Currently set at 10%, the Business Asset Disposal Relief (BADR) for CGT will increase to 14% from 6th April 2025 and then to 18% from 6th April 2026. BADR offers beneficial rates for landlords selling qualifying business assets but most landlord limited companies are classed as investments so there is limited scope to claim BADR.

 

Non-dom Regime

The current non-domicile regime will be replaced by a new residence-based regime beginning in April 2025. Initially, a 50% reduction was planned for UK residents who receive foreign income in the first year of the new regime, but this will no longer be applied, meaning all foreign income will be fully taxable from the outset under the new rules.

For Capital Gains Tax purposes, current and past remittance basis users will be able to rebase personally held foreign assets to 5th April 2017 on a disposal where certain conditions are met.

 

Other Measures

The government will increase the late payment interest rate charged by HMRC on unpaid tax liabilities by 1.5 percentage points. This measure will take effect from 6th April 2025.

Starting from April 2025, employers’ NICs on earnings above £175 per week will increase from 13.8% to 15%. Additionally, the threshold at which employers start paying NICs for each employee will be lowered from £9,100 annually to £5,000. This change could affect payroll costs, particularly for small businesses.

To support employers, the employment allowance—relief that helps businesses reduce their NICs bill—will increase from £5,000 to £10,500. This higher allowance may offset some of the increased NIC costs, offering relief for eligible employers.

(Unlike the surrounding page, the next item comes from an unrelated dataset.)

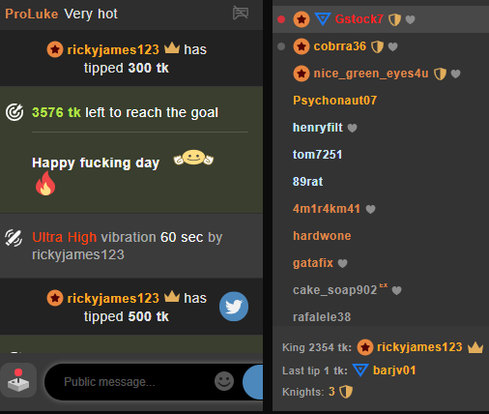The image size is (489, 414).
Task: Click the Twitter share bird icon
Action: pos(234,307)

The government is committed to delivering Making Tax Digital (MTD) for Income Tax Self-Assessment. The government will expand the rollout of MTD to those with incomes over £20,000 by the end of this Parliament, will set out the precise timing for this at a future fiscal event.

The CGT rate on carried interest—a form of compensation often used in investment funds—will rise to 32% under reformed tax treatment. By April 2026, a revised regime will govern carried interest taxation, affecting fund managers and other professionals in finance.

 

Summary

As a result of these changes, landlords and property investors should consider how these changes impact their buying strategies and seek professional advice if needed to navigate this new landscape effectively.